En France, c’est l’inverse qui s’est produit depuis les lois de décentralisations de 1983 et 1986. L’Etat a rogné l’autonomie des collectivités locales en produisant des règlements, écrits à Paris, tatillons, complexes, et au final très difficiles à appliquer pour les collectivités, les fonctionnaires d’Etat dans les préfectures et les citoyens. De plus, l’autonomie fiscale a été presque totalement supprimée, faisant disparaître des impôts locaux pour les remplacer par des dotations venant directement de l’Etat et qui sont décidées annuellement rendant la gestion des investissements plus compliquée. Les résultats de cette organisation sont connus : perte d’argent, rallongement des délais pour faire les projets, et fatigue, voire exaspération, des élus et des citoyens. Nous sommes à la fin d’un cycle qui a abouti à une thrombose administrative que tout le monde dénonce.

Comment sortir de cette situation très problématique qui use la confiance de nos concitoyens dans les institutions ?  Faire ce que nos voisins font. C’est ce qui est proposé pour la Corse, une île x montagneuse qui possède de nombreuses particularités très difficiles à appréhender, voire impossible, à partir de Paris … La proposition de l’accord entre la collectivité de Corse et le gouvernement va donc dans le bon sens et je la soutiendrai.

« La question d’autonomie n’a jamais cessé »

En Bretagne, le travail sur cette question d’autonomie n’a jamais cessé. La Région a fait part de ses demandes depuis de nombreuses années et nous n’avons pas été entendus. Nous avons donc réitéré, après les élections de 2021, un vœu pour l’autonomie, voté à l’unanimité (sauf le RN). A la suite de ce vœu, un groupe de travail transpartisan a élaboré un rapport pour l’autonomie, voté une fois encore à l’unanimité (sauf le RN) et transmis en septembre dernier à la Première Ministre Elisabeth Borne. La Région Bretagne a été auditionnée à ce sujet au Sénat à l’automne, et son président s’est même entretenu avec le président de cette institution concernant cette demande.

Aujourd’hui, la proposition de la Région Bretagne est d’inscrire dans la constitution, à l’article 73, la faculté pour des collectivités, au sein de notre État hypercentralisé, de pouvoir « disposer d’un statut qui tient compte des intérêts propres de chacune d’elles ». C’est en somme exactement ce qui est à l’œuvre dans les pays de même taille qui nous entourent comme en Espagne, en Italie, en Allemagne ou au Royaume-Uni.

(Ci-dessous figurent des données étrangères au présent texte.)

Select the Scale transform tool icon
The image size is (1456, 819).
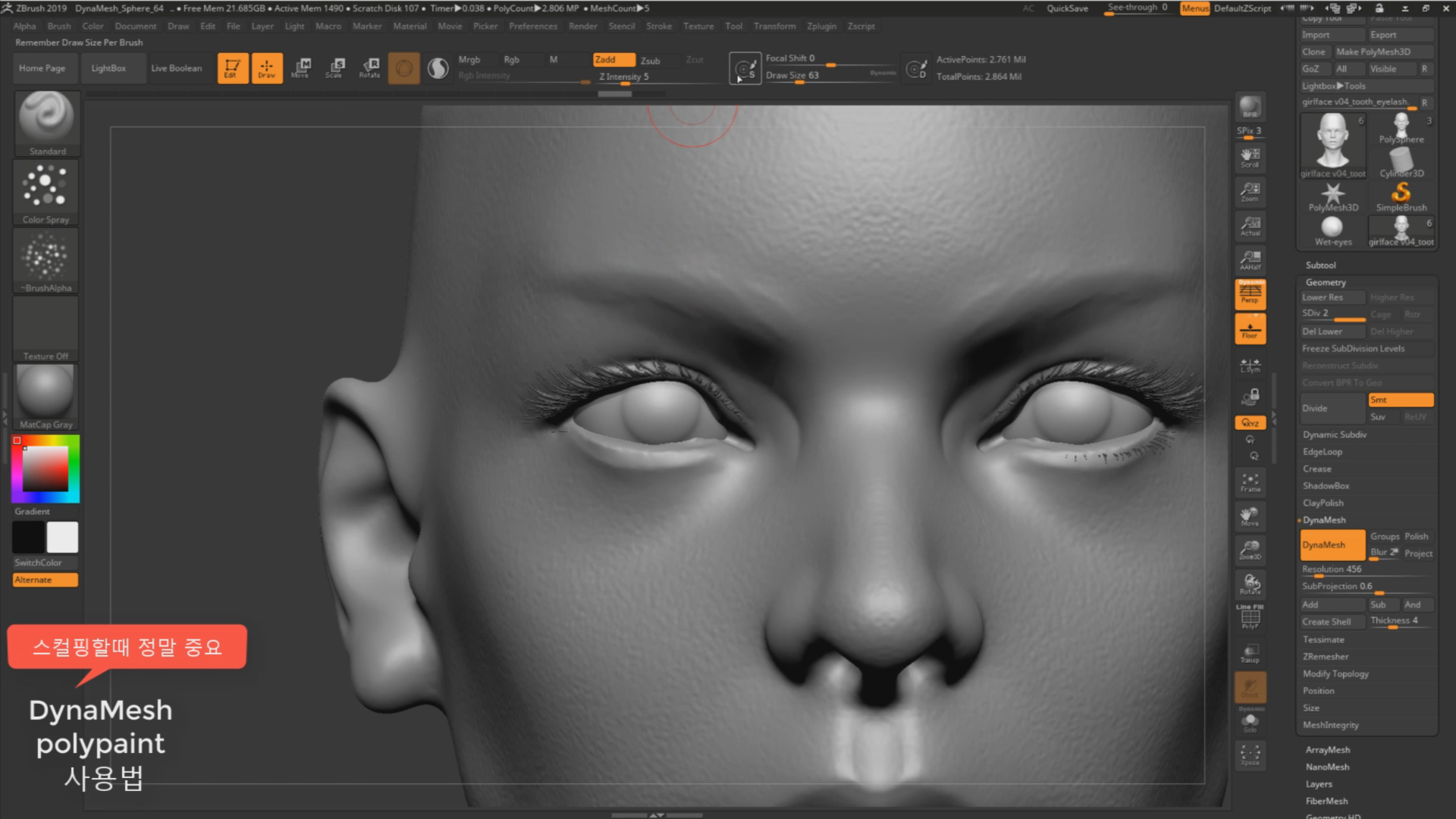[x=334, y=67]
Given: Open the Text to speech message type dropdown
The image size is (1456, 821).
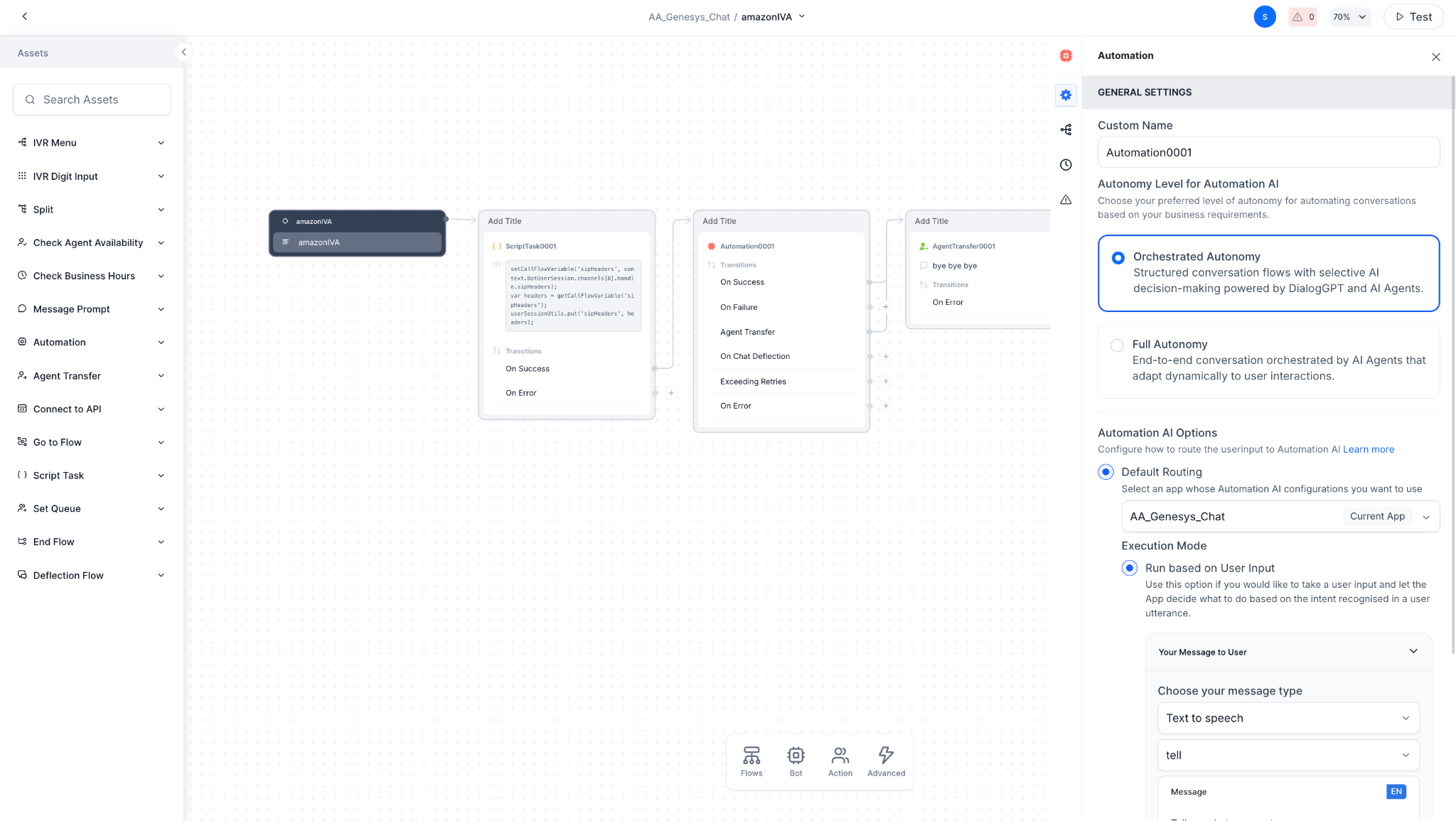Looking at the screenshot, I should (x=1288, y=718).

« Une situation qui s’est ankylosée »

Il s’agit là de débloquer une situation qui s’est ankylosée du fait d’une administration hyper centralisée et de rendre efficiente l’action publique en renforçant les capacités d’action des collectivités locales dans l’intérêt des populations résidentes et dans le souci de la préservation des territoires. C’est aussi une question d’égalité car l’organisation actuelle conduit à une prééminence des services et des emplois au profit de Paris. A qui fera-t-on croire que la médecine est la même à Ploërmel ou Redon et à Paris ? On peut aussi souligner que les dotations par habitant sont quatre fois supérieures pour une métropole que pour une commune rurale et que celles attribuées aux régions sont complètement inégalitaires. Pour exemple : la région Bretagne est celle qui a les dotations les plus faibles et Paris les plus fortes.

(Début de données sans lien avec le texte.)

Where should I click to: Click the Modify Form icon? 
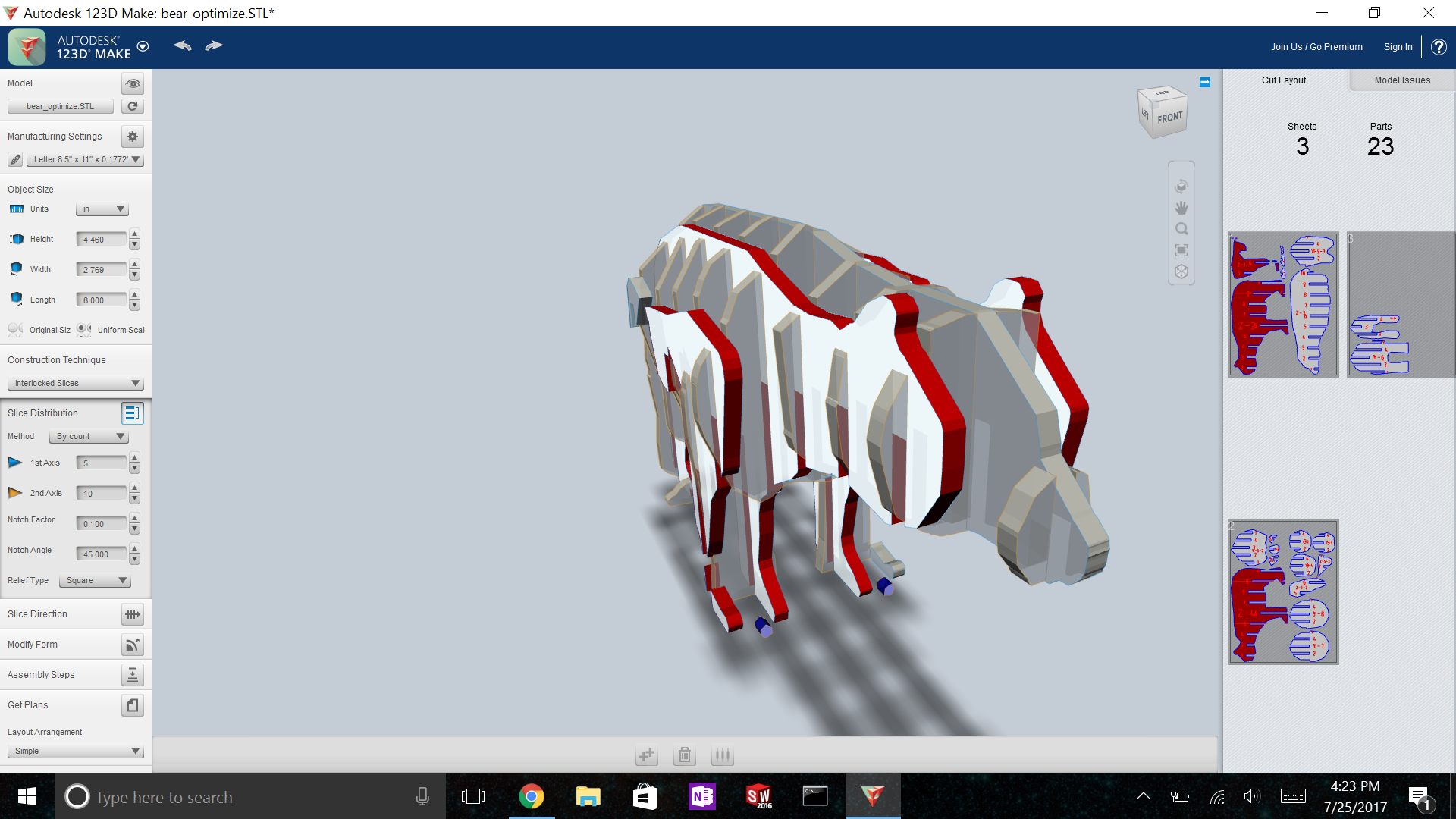tap(132, 645)
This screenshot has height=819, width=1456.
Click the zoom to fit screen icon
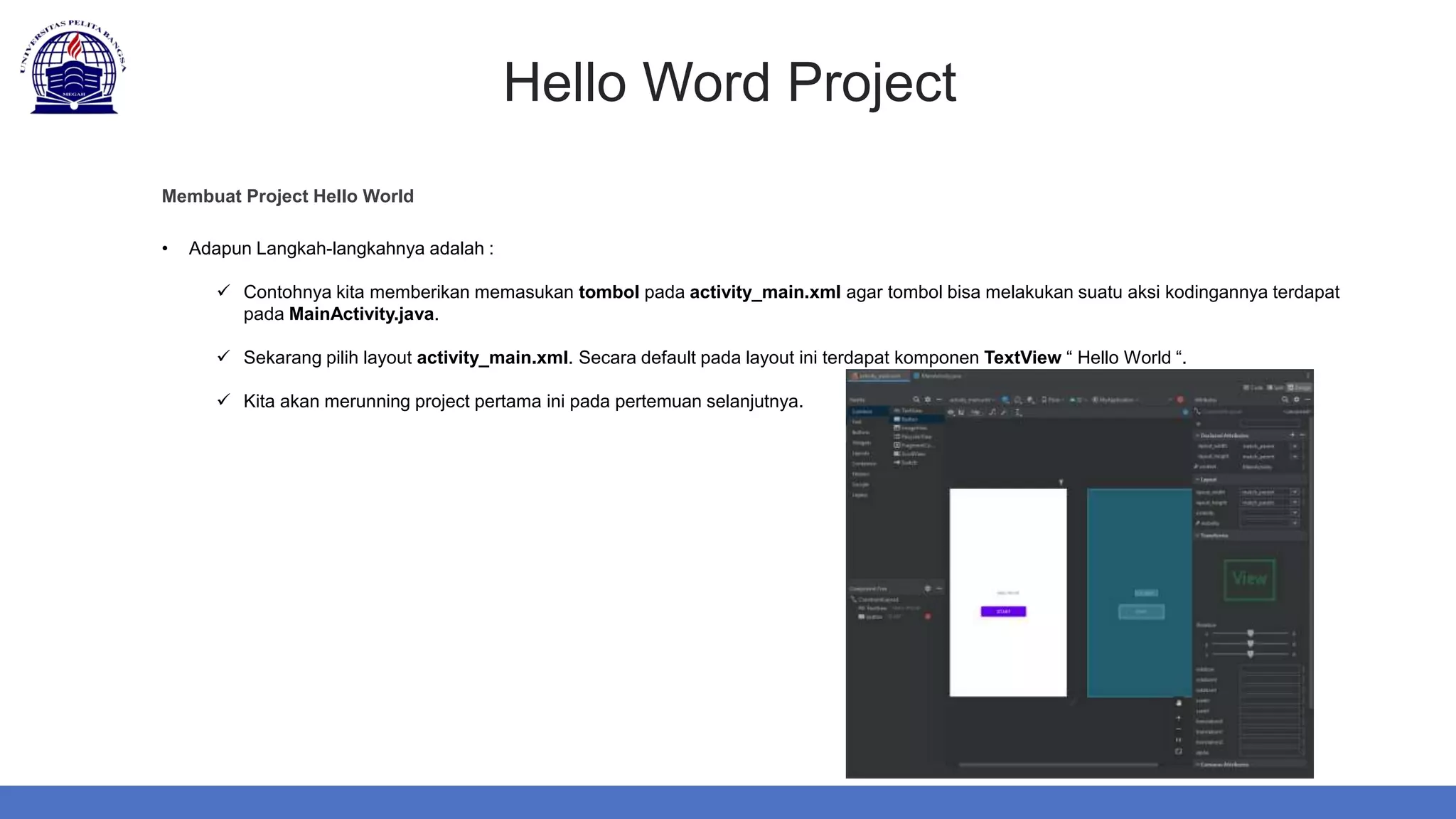1178,751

Quoiqu’en disent les partisans d’une organisation anachronique inspiré de l’Ancien régime et du Bonapartisme, l’hypercentralisation nous conduit à l’inefficacité et à la fatigue démocratique. Qu’ils le veuillent ou non, le débat continuera dans notre région pour savoir si les Bretonnes et les Bretons soutiennent ou non ce statut. Celui-ci ne doit pas être vu comme une finalité mais comme un outil qui permettrait non seulement d’améliorer l’effectivité et l’efficience de l’action publique, mais aussi de redonner une place aux élus locaux, tels des « parlementaires des élus du peuple ».

« Pas un repli sur soi »

En définitive, je ne comprends pas bien pourquoi des peurs sont ainsi agitées ; ou plutôt, je ne perçois pas d’arguments rationnels chez nos opposants. Un projet d’autonomie n’est pas un repli sur soi ou du communautarisme. Il s’agit ni plus ni moins que de l’aboutissement d’un processus démocratique visant à donner aux élus locaux les moyens nécessaires et adéquats pour mettre en place ce pour quoi ils ont été élus.